Tomb of Dracula #69 (“Cross of Fire…Cross of Fear!”)
I pored over the cover — a great shot of Dracula holding a cross as his hands burn from its touch — and the pages inside, particularly a sequence in which some children are trapped in a farmhouse as gnarly, corpse-ish vampires break through the doors to get to them, reading the issue again and again. It terrified me as much as any film could ever hope to.

That leads me to an equally important question: Would that sequence scare me if it ever made it to the multiplex? Obviously, there are so many elements involved, who knows what the final result would be. Plenty of horror comics have been translated to film with varying degrees of success: Sometimes they rock my face off, and sometimes they leave me waving my middle finger in the air.

My beloved Tomb of Dracula has, sort of, kind of, hit the multiplex: Blade ,
portrayed on the big and small screens by Wesley Snipes and Sticky
Fingaz respectively, made his debut in issue #10 of the comic. The
dhampir (that’s a half-human, half-vampire if you’re nasty) vampire
hunter lost his 1970’s-flavored jiveness in the eponymous film trilogy
and subsequent short-lived TV series, but he maintained his cool thanks
to Misters Snipes and Fingaz.

What Didn’t Work

One of the many notorious EC Comics of the 1950s, Tales from the Crypt has had multiple adaptations.
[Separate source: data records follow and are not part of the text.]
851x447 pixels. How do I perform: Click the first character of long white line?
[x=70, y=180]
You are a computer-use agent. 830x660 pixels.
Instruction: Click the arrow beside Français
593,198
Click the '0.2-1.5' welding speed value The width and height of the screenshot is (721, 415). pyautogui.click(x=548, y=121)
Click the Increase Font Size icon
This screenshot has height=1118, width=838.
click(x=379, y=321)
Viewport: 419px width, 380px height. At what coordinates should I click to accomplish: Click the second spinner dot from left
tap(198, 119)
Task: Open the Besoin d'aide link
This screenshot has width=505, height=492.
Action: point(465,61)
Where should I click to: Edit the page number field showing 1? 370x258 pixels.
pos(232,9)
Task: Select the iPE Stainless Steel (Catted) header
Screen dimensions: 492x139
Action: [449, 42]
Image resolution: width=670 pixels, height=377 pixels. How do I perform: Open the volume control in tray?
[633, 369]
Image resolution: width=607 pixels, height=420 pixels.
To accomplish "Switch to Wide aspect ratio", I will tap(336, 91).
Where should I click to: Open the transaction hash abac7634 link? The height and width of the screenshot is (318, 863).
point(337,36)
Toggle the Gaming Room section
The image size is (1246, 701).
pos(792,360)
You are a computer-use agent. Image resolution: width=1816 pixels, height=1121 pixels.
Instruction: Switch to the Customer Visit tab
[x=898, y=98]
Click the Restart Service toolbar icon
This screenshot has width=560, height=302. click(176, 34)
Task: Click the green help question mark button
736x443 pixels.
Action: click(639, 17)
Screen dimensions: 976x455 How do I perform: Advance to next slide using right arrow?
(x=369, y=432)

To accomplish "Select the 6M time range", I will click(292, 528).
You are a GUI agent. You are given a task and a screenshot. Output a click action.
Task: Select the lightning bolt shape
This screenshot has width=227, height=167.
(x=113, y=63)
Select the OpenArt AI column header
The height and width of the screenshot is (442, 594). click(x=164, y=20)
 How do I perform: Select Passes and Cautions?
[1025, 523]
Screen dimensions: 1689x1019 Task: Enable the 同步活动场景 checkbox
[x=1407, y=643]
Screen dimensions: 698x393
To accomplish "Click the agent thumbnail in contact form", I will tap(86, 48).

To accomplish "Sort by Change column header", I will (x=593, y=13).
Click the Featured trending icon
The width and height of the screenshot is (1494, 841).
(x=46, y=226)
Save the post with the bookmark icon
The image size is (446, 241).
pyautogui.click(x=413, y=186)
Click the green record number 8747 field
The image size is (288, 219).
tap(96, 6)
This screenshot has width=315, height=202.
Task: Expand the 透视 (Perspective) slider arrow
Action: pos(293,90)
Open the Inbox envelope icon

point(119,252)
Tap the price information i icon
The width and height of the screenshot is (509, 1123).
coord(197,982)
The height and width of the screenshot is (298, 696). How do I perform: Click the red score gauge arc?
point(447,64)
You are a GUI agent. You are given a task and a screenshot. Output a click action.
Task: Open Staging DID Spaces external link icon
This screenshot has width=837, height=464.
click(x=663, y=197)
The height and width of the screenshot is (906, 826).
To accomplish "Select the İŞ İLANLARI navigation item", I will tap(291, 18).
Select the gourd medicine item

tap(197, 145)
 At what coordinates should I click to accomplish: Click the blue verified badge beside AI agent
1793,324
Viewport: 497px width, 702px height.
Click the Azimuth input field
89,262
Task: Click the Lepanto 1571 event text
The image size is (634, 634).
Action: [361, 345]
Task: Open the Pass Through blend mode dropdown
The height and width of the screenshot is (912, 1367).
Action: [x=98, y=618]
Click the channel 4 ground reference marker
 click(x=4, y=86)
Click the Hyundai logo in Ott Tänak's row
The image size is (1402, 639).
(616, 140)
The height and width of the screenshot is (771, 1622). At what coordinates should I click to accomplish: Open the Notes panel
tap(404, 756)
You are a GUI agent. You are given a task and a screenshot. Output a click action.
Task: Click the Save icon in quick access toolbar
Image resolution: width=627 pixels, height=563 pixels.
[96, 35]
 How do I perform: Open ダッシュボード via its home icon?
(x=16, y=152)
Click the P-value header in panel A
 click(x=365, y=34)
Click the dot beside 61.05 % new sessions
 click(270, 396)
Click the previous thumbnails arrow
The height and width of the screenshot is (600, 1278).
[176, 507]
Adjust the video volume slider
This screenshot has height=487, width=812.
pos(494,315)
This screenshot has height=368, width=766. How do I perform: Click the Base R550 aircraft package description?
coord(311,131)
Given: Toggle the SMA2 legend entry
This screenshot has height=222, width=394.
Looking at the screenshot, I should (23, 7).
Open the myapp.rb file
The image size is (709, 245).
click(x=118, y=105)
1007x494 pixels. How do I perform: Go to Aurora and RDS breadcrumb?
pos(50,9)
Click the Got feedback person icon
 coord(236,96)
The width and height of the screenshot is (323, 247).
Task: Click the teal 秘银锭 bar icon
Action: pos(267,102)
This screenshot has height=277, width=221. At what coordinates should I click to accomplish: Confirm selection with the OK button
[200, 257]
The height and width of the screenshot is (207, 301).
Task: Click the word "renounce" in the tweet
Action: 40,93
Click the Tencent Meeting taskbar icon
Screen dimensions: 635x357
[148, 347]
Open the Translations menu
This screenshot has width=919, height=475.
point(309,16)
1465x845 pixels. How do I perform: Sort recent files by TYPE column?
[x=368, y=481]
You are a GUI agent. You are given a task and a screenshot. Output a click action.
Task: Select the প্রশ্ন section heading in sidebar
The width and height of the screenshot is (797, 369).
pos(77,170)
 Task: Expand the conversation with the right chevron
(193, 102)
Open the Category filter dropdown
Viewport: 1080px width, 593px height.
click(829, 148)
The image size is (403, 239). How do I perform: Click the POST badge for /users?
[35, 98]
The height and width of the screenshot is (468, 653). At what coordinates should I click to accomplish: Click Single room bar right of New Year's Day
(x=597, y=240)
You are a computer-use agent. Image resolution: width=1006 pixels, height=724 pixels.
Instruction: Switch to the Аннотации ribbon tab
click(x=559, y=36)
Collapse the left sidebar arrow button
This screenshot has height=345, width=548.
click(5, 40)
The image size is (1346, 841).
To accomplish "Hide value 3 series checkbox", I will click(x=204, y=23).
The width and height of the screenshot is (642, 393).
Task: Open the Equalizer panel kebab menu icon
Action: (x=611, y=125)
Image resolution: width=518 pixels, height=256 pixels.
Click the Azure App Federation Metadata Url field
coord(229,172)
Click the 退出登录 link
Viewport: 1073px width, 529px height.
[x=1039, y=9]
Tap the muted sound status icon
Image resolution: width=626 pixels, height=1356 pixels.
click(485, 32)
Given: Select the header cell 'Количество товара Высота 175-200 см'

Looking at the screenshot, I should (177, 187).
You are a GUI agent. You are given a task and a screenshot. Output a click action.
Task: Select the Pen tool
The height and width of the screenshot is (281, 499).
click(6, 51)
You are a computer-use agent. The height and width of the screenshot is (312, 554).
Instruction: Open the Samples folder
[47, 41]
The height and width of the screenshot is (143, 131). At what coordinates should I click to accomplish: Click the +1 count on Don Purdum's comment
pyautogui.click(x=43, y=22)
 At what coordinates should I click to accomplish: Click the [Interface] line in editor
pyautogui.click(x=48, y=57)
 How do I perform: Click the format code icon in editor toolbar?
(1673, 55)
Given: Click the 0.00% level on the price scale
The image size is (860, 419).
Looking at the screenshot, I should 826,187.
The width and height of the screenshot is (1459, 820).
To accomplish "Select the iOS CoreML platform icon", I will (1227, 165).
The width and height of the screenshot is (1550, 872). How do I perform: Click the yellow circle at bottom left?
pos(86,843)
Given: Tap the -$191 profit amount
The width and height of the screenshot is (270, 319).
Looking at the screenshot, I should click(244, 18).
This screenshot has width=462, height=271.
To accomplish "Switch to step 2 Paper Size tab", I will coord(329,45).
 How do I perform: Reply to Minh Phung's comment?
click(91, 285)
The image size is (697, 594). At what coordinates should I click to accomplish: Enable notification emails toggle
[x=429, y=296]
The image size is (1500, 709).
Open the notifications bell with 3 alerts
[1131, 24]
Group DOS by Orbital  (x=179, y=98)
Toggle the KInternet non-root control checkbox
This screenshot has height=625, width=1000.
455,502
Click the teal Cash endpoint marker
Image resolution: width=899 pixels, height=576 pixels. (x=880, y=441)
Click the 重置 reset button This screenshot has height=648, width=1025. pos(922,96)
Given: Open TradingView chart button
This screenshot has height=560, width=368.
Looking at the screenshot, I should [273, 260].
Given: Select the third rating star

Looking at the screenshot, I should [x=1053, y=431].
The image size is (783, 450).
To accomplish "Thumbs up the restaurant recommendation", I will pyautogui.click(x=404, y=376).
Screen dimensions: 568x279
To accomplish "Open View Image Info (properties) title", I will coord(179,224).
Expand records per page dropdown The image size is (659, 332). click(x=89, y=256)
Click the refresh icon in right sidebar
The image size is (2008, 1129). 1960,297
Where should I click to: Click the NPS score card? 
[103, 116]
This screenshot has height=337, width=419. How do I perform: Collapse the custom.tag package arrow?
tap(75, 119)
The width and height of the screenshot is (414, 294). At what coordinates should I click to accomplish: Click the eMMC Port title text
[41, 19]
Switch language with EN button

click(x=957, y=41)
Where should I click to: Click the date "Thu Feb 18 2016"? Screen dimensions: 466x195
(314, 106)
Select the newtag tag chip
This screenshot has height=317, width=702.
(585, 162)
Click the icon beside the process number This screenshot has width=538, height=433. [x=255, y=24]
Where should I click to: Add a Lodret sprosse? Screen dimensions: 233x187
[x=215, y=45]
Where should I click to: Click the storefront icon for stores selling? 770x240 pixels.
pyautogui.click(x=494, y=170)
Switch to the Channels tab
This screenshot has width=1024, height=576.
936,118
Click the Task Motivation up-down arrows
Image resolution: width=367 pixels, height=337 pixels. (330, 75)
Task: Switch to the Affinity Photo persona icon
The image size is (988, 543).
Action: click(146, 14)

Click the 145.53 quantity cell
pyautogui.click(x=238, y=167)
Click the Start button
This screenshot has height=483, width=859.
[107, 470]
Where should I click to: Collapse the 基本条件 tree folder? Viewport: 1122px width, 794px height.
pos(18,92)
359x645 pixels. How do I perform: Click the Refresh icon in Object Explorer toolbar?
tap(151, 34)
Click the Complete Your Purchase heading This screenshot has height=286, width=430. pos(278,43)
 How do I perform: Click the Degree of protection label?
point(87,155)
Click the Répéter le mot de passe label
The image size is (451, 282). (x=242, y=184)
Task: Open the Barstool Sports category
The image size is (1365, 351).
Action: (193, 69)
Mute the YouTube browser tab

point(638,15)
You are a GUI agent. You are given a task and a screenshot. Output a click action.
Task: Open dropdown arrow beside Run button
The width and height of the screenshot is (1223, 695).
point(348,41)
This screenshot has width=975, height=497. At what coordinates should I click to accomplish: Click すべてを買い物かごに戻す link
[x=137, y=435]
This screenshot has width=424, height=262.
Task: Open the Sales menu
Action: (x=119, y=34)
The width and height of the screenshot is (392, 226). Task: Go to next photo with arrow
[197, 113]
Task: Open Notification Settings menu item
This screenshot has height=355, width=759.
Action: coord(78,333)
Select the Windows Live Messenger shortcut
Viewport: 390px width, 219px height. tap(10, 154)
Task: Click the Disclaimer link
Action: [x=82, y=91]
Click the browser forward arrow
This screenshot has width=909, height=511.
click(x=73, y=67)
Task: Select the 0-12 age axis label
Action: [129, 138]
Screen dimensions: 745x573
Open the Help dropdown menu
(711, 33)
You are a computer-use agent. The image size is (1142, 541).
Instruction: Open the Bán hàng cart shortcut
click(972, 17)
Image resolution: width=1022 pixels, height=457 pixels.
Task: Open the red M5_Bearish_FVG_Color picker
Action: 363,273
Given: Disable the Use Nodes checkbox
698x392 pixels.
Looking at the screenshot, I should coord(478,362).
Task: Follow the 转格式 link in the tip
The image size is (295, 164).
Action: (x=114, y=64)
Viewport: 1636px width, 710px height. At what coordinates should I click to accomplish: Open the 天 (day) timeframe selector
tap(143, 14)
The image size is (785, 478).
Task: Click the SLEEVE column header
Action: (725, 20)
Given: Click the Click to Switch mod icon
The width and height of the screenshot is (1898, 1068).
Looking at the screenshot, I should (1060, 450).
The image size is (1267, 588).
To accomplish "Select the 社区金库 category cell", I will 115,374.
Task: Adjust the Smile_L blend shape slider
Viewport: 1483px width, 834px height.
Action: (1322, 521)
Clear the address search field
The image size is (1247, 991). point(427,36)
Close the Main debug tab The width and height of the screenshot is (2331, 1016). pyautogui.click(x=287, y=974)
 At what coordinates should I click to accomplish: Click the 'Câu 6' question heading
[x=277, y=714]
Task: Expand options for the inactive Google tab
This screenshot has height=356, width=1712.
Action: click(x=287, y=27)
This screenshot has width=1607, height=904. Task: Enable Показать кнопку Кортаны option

In 1972, Amicus produced an anthology film based on several Tales
tales, the highlight of which is the segment that finds Joan Collins
terrorized by a psycho in a Santa outfit, “All Through the House.” The
1990s saw Demon Knight and Bordello of Blood
hit theaters, and, of course, there was the long-running HBO show. I
preferred the comics to the TV series, if only because the Cryptkeeper
on the printed page doesn’t have a voice that makes me want to pull out
all of my hair and cram flaming Q-Tips in my ears to make it stop.

The
two most famous green plant dudes, Swamp Thing and Man-Thing, graduated
from funnybooks to film as well. Although directed by horror maestro
Wes Craven, Swamp Thing (1982) ended up being far more campy than the comic was. Things took a turn for the worse in The Return of the Swamp Thing
(1989) when Craven was replaced by Jim Wynorski and star Adrienne
Barbeau was replaced by Heather Locklear. (All apologies to Locklear
who will always have a place in my heart, thanks to her
never-ending “guest appearances” on Melrose Place.) Poor
Man-Thing fared even worse in his self-titled film debut, a sloppy mess
that seemed to focus on everything — evil oil tycoons, sacred Indian
land, environmentally conscious supermodels — except the monster
himself.

What Did Work
That being said, it is possible for a good comic book to become a good film, as 30 Days of Night
showed us last year. Based upon the mini-series by writer Steve Niles
and artist Ben Templesmith, the tale of vampires taking over an Alaskan
town shrouded in… umm… 30 days of night was as much a hit with
movie audiences as it was with comic fans. The film was almost an exact
translation of the books in terms of look and execution —
Templesmith’s exceptionally creepy illustrations were brought to life
by director David Slade, and Niles had a hand in writing the screenplay
— and it was a success… do you think there’s a correlation?

I’m hoping the makers of the upcoming Hack/Slash
follow suit and stick closely to the source material, a comic series
that’s fun, gory, and born out of a creator’s love for horror films.
Writer (and sometimes penciller) Tim Seeley brought his fondness for
slasher films to the four-color world with the tales of Cassie Hack,
the daughter of a slasher-style psycho killer, who grew up to hunt down
slasher-style psycho killers with her hulking sidekick, Vlad. The film
has got a lot of potential to be a blast, so I’ve got my fingers
crossed for it… and my eyes as well, when no one’s looking.

But you
know what I’d like to see on the page and on the screen? Some sort of
J-Horror mashup version of Casper, where the ghost is anything but
friendly. He’d have long, wet hair and he’d totally hate you…
somebody get me Hollywood on the phone!